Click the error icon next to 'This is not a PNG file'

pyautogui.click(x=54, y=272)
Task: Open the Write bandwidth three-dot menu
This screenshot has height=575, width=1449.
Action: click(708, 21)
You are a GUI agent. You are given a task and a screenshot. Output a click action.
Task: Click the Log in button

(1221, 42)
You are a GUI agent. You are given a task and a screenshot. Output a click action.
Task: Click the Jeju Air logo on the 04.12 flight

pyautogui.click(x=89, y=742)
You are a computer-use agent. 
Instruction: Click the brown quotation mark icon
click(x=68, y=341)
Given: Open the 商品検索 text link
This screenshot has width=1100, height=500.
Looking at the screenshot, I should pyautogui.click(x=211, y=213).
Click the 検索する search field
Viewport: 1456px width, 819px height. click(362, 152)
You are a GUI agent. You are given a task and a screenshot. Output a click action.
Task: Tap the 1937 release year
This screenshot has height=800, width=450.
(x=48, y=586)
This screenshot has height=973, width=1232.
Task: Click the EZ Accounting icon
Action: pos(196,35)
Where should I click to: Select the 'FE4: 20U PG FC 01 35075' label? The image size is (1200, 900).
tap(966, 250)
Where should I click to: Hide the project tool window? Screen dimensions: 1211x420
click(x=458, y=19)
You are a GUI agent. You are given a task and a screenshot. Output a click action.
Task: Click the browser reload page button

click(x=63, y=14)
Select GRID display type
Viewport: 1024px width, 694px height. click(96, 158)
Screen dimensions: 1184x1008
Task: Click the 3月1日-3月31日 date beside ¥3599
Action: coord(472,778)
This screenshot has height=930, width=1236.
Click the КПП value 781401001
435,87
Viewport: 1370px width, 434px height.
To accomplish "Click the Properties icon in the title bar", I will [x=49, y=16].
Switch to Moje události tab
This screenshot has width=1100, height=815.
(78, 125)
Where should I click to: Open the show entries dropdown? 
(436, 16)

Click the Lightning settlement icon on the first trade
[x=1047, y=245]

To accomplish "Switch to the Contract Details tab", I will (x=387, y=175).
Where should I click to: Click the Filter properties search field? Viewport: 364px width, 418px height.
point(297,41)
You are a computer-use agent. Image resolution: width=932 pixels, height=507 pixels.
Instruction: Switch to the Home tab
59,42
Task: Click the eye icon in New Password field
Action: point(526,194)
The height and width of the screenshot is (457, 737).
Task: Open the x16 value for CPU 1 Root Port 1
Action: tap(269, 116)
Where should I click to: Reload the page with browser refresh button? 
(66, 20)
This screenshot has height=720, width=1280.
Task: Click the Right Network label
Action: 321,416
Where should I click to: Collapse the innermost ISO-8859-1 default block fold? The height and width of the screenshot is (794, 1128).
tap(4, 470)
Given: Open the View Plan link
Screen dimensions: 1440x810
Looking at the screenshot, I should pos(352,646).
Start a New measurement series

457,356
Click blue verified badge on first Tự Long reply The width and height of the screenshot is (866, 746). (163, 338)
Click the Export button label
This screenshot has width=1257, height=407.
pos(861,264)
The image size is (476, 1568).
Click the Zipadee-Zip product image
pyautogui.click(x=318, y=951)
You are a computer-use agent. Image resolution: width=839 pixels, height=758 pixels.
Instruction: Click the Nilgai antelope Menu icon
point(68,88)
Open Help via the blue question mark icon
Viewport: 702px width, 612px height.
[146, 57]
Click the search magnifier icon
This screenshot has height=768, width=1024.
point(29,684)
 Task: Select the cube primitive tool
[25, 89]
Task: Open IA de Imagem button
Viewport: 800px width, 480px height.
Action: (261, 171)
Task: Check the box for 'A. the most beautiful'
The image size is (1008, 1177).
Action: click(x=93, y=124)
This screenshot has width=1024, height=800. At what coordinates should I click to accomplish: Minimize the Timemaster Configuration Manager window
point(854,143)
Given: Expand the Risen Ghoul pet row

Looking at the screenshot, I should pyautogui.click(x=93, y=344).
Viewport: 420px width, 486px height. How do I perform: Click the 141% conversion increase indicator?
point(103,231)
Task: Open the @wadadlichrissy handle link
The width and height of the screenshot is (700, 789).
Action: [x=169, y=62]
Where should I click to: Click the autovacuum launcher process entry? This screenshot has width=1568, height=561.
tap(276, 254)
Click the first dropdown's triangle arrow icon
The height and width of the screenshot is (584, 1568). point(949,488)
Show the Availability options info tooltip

Exercise prompt => Extract each record, keeping it identical to the original.

Answer for the task =>
Click the error icon next to 'This is not a PNG file'

pyautogui.click(x=54, y=272)
Task: Open the Write bandwidth three-dot menu
This screenshot has height=575, width=1449.
Action: click(708, 21)
You are a GUI agent. You are given a task and a screenshot. Output a click action.
Task: Click the Log in button

(1221, 42)
You are a GUI agent. You are given a task and a screenshot. Output a click action.
Task: Click the Jeju Air logo on the 04.12 flight

pyautogui.click(x=89, y=742)
You are a computer-use agent. 
Instruction: Click the brown quotation mark icon
click(x=68, y=341)
Given: Open the 商品検索 text link
This screenshot has width=1100, height=500.
Looking at the screenshot, I should pyautogui.click(x=211, y=213).
Click the 検索する search field
Viewport: 1456px width, 819px height. click(362, 152)
You are a GUI agent. You are given a task and a screenshot. Output a click action.
Task: Tap the 1937 release year
This screenshot has height=800, width=450.
(x=48, y=586)
This screenshot has height=973, width=1232.
Task: Click the EZ Accounting icon
Action: pos(196,35)
Where should I click to: Select the 'FE4: 20U PG FC 01 35075' label? The image size is (1200, 900).
tap(966, 250)
Where should I click to: Hide the project tool window? Screen dimensions: 1211x420
click(x=458, y=19)
You are a GUI agent. You are given a task and a screenshot. Output a click action.
Task: Click the browser reload page button

click(x=63, y=14)
Select GRID display type
Viewport: 1024px width, 694px height. click(96, 158)
Screen dimensions: 1184x1008
Task: Click the 3月1日-3月31日 date beside ¥3599
Action: coord(472,778)
This screenshot has height=930, width=1236.
Click the КПП value 781401001
435,87
Viewport: 1370px width, 434px height.
To accomplish "Click the Properties icon in the title bar", I will [x=49, y=16].
Switch to Moje události tab
This screenshot has width=1100, height=815.
(78, 125)
Where should I click to: Open the show entries dropdown? 
(436, 16)

Click the Lightning settlement icon on the first trade
[x=1047, y=245]

To accomplish "Switch to the Contract Details tab", I will (x=387, y=175).
Where should I click to: Click the Filter properties search field? Viewport: 364px width, 418px height.
point(297,41)
You are a computer-use agent. Image resolution: width=932 pixels, height=507 pixels.
Instruction: Switch to the Home tab
59,42
Task: Click the eye icon in New Password field
Action: point(526,194)
The height and width of the screenshot is (457, 737).
Task: Open the x16 value for CPU 1 Root Port 1
Action: tap(269, 116)
Where should I click to: Reload the page with browser refresh button? 
(66, 20)
This screenshot has height=720, width=1280.
Task: Click the Right Network label
Action: 321,416
Where should I click to: Collapse the innermost ISO-8859-1 default block fold? The height and width of the screenshot is (794, 1128).
tap(4, 470)
Given: Open the View Plan link
Screen dimensions: 1440x810
Looking at the screenshot, I should pos(352,646).
Start a New measurement series

457,356
Click blue verified badge on first Tự Long reply The width and height of the screenshot is (866, 746). (163, 338)
Click the Export button label
This screenshot has width=1257, height=407.
pos(861,264)
The image size is (476, 1568).
Click the Zipadee-Zip product image
pyautogui.click(x=318, y=951)
You are a computer-use agent. Image resolution: width=839 pixels, height=758 pixels.
Instruction: Click the Nilgai antelope Menu icon
point(68,88)
Open Help via the blue question mark icon
Viewport: 702px width, 612px height.
[146, 57]
Click the search magnifier icon
This screenshot has height=768, width=1024.
point(29,684)
 Task: Select the cube primitive tool
[25, 89]
Task: Open IA de Imagem button
Viewport: 800px width, 480px height.
Action: (261, 171)
Task: Check the box for 'A. the most beautiful'
The image size is (1008, 1177).
Action: click(x=93, y=124)
This screenshot has width=1024, height=800. At what coordinates should I click to accomplish: Minimize the Timemaster Configuration Manager window
point(854,143)
Given: Expand the Risen Ghoul pet row

Looking at the screenshot, I should pyautogui.click(x=93, y=344).
Viewport: 420px width, 486px height. How do I perform: Click the 141% conversion increase indicator?
point(103,231)
Task: Open the @wadadlichrissy handle link
The width and height of the screenshot is (700, 789).
Action: [x=169, y=62]
Where should I click to: Click the autovacuum launcher process entry? This screenshot has width=1568, height=561.
tap(276, 254)
Click the first dropdown's triangle arrow icon
The height and width of the screenshot is (584, 1568). point(949,488)
Show the Availability options info tooltip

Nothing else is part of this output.